Do you talk with kids about food? Replace fear with food positivity. Book review of Food Positivity by Diana Rice and Dani Lebovitz.
- Barbara J. Mayfield, MS, RDN, LD, FAND
- 3 hours ago
- 4 min read

Have you heard of food positivity?
It is the antidote to diet culture, food guilt, body shame, and fear about food and eating.
In the words of authors Diana Rice and Dani Lebovitz:
Food Positivity is more than how we feed kids – it’s how we raise them. It’s the decision to make mealtimes a place of trust instead of conflict, joy instead of guilt, and connection instead of control. Instead of focusing on rules, pressure, or perfection, Food Positivity supports the whole child – body, mind, and spirit. It gives parents practical tools to make mealtimes calmer today while raising kids who explore food with curiosity, trust their bodies, and eat well for life.
The authors describe their mission as follows:
To help families break cycles of shame and guilt so the next generation can inherit something better – a relationship with food and their bodies rooted in safety, trust, joy, and whole-child well-being.
Let’s explore what we can learn from reading Food Positivity and putting it into practice.
Health ≠ Weight
If we’re honest, we must acknowledge that we are biased towards thinness. Diet culture has sunk into our belief system for generations. It’s time to break this cycle, at least within our families.
How? Instead of dieting and food restriction, weight talk, and weight teasing, which can trigger disordered eating, body shame, and negative self-concept, practice food positivity:
Respecting and trusting our bodies and making no one else feel ashamed of their size. Experiencing food as nourishment and joy, not punishment or control.
Build a Food Positivity Framework
This framework recognizes that kids do the growing and parents do the guiding. To grow, children need to feel safe, supported, and able to trust themselves. Children also need to build the skills to make choices, notice and respond to body cues, explore with curiosity, and feel like they belong.
Feeding –
Make mealtime a space for connection and fun, where food can be enjoyed safely, explored with curiosity rather than pressure, and eating until the child notices and honors fullness.
Environment –
This consists of the modeling, messaging, and moments that constantly teach without us realizing it. What are we modeling to children by what we do? What are the messages about food, health, and bodies children see and hear? What are the moments children experience and how do they shape what they think about food and their bodies?
When you are intentional about creating an environment that supports the whole child, you strengthen their protective shield against diet culture.
Learning –
Child development determines what and how children learn at every age and stage.

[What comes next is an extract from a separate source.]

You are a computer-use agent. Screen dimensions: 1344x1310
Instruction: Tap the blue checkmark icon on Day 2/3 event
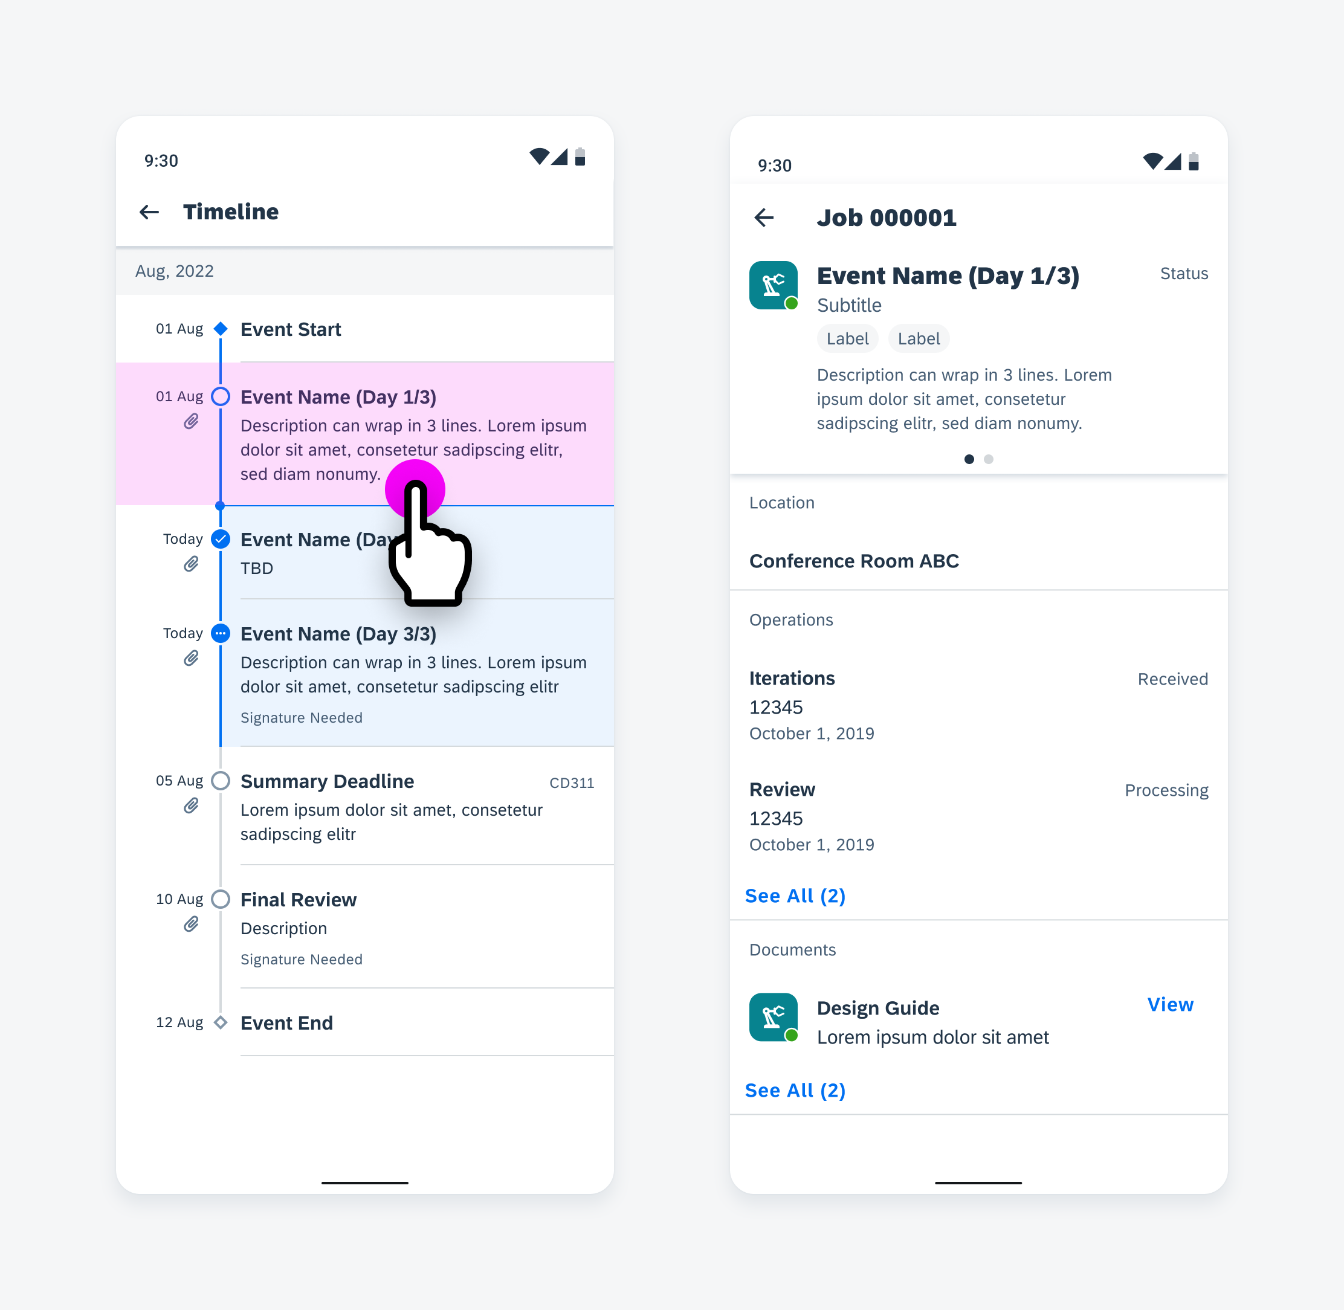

Expose children to concepts they are ready for. Provide rich experiences to explore food, prepare food, and enjoy food. Celebrate culture and body diversity.
Parenting –
Be a “food leader” who creates mealtime structure, demonstrates trust, and creates room for curiosity and connection. “Supportive leadership guides kids and as they grow and helps them become confident, capable adults.”
Practice responsive feeding – creating a safe and predictable mealtime environment with a calm and steady presence that builds connection, offering appropriate, appealing foods, honoring the child’s hunger and satiety, and being attuned to the child’s feeding cues in an emotionally and developmentally supportive way.
The authors summarize their approach with a simple acronym: SAFE. It lists four guiding points that matter most. Here they are, in the authors’ words:
S = Safety –
Kids can only learn when they feel physically, emotionally, and socially safe.
A = Autonomy –
Children need voice and choice to build trust in their bodies and cues.
F = Flexibility –
Growth isn’t linear; regressions are normal. Meet kids where they are.
E = Experience –
Real learning comes through doing: tasting, touching, stirring, squishing, smelling, and living.
Be equipped to deal with difficult situations
Food Positivity includes chapters on dealing with difficult feeding situations like food neophobia, distracted eaters, when kids don’t notice fullness or hunger, eating out of boredom, trauma, stress, food insecurity, sensory issues, and more.
The book has useful scripts and strategies for talking to kids about food and their bodies as well as how to handle food and body talk from others. It describes how to do food exploration together. And it suggests ways to transform the food and body environment outside the home.
Develop Food Positivity Life Skills
The long-term goal is children who mature into adults with “everyday habits, attitudes, and confidence that become second nature.” What does this look like?
Food Positivity describes it as follows:
Enjoying food without guilt, shame, or pressure
Respecting that everyBODY and every food belongs
Taking pride in your own cultural foods while honoring others’
Questioning outside messages and checking them against your values
For more information and resources, visit: https://foodpositivityproject.com/
“Your kids don’t need perfect meals, perfect words, or perfect parents. What they need is you, present, caring, and willing to grow alongside them.”